Work to complete>
Stop after the line with "Expand the second"; until then, please copy every line of the records word for word from the first.

Task material>
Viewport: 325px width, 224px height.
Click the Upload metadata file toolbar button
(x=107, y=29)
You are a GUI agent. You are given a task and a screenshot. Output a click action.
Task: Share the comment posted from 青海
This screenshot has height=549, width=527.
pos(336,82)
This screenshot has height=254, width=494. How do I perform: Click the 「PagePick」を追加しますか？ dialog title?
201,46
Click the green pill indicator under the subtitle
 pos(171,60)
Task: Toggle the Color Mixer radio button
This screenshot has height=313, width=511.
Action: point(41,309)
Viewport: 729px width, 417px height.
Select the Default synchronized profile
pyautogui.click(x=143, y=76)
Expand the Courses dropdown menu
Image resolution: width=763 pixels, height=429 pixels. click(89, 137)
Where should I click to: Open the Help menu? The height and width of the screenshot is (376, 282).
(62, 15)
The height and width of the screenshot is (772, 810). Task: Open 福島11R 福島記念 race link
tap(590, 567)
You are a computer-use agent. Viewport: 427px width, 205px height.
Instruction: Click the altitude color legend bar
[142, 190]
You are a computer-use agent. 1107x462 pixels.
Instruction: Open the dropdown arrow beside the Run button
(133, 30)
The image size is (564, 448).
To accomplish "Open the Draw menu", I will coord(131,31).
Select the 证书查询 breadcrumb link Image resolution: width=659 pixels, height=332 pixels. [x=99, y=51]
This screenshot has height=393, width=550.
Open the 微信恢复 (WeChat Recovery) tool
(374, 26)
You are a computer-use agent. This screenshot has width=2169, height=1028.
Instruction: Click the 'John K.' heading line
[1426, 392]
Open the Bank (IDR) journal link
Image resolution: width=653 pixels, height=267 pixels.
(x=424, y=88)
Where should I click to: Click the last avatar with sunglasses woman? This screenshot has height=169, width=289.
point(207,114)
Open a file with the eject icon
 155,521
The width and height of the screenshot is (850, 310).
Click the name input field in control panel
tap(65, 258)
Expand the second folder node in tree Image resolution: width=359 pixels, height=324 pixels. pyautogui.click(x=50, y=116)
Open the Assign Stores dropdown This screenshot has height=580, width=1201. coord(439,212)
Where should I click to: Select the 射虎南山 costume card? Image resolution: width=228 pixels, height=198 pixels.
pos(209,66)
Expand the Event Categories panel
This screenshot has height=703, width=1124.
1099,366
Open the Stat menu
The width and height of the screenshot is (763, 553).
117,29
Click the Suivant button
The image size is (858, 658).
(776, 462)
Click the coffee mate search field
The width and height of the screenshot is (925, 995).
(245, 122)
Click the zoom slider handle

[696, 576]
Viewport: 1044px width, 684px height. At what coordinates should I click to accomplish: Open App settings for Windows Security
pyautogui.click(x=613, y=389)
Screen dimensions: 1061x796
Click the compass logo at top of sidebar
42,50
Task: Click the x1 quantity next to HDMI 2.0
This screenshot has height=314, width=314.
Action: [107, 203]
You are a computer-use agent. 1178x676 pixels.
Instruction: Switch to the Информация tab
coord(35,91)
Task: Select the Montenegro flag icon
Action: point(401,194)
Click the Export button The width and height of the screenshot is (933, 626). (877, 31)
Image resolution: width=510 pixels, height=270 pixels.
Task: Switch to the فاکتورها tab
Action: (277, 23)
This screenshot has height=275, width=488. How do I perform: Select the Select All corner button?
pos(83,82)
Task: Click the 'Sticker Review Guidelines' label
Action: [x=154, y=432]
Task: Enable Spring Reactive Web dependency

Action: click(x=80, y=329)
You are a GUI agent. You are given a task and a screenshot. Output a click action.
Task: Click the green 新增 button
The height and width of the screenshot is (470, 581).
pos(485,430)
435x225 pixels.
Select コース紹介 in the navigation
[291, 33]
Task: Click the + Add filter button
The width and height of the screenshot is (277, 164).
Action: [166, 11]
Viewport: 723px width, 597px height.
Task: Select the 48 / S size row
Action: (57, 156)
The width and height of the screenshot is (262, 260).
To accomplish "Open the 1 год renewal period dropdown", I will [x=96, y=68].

Solved problem>
Viewport: 325px width, 224px height.
Click the Upload metadata file toolbar button
(x=107, y=29)
You are a GUI agent. You are given a task and a screenshot. Output a click action.
Task: Share the comment posted from 青海
This screenshot has height=549, width=527.
pos(336,82)
This screenshot has height=254, width=494. How do I perform: Click the 「PagePick」を追加しますか？ dialog title?
201,46
Click the green pill indicator under the subtitle
 pos(171,60)
Task: Toggle the Color Mixer radio button
This screenshot has height=313, width=511.
Action: point(41,309)
Viewport: 729px width, 417px height.
Select the Default synchronized profile
pyautogui.click(x=143, y=76)
Expand the Courses dropdown menu
Image resolution: width=763 pixels, height=429 pixels. click(89, 137)
Where should I click to: Open the Help menu? The height and width of the screenshot is (376, 282).
(62, 15)
The height and width of the screenshot is (772, 810). Task: Open 福島11R 福島記念 race link
tap(590, 567)
You are a computer-use agent. Viewport: 427px width, 205px height.
Instruction: Click the altitude color legend bar
[142, 190]
You are a computer-use agent. 1107x462 pixels.
Instruction: Open the dropdown arrow beside the Run button
(133, 30)
The image size is (564, 448).
To accomplish "Open the Draw menu", I will coord(131,31).
Select the 证书查询 breadcrumb link Image resolution: width=659 pixels, height=332 pixels. [x=99, y=51]
This screenshot has height=393, width=550.
Open the 微信恢复 (WeChat Recovery) tool
(374, 26)
You are a computer-use agent. This screenshot has width=2169, height=1028.
Instruction: Click the 'John K.' heading line
[1426, 392]
Open the Bank (IDR) journal link
Image resolution: width=653 pixels, height=267 pixels.
(x=424, y=88)
Where should I click to: Click the last avatar with sunglasses woman? This screenshot has height=169, width=289.
point(207,114)
Open a file with the eject icon
 155,521
The width and height of the screenshot is (850, 310).
Click the name input field in control panel
tap(65, 258)
Expand the second folder node in tree Image resolution: width=359 pixels, height=324 pixels. pyautogui.click(x=50, y=116)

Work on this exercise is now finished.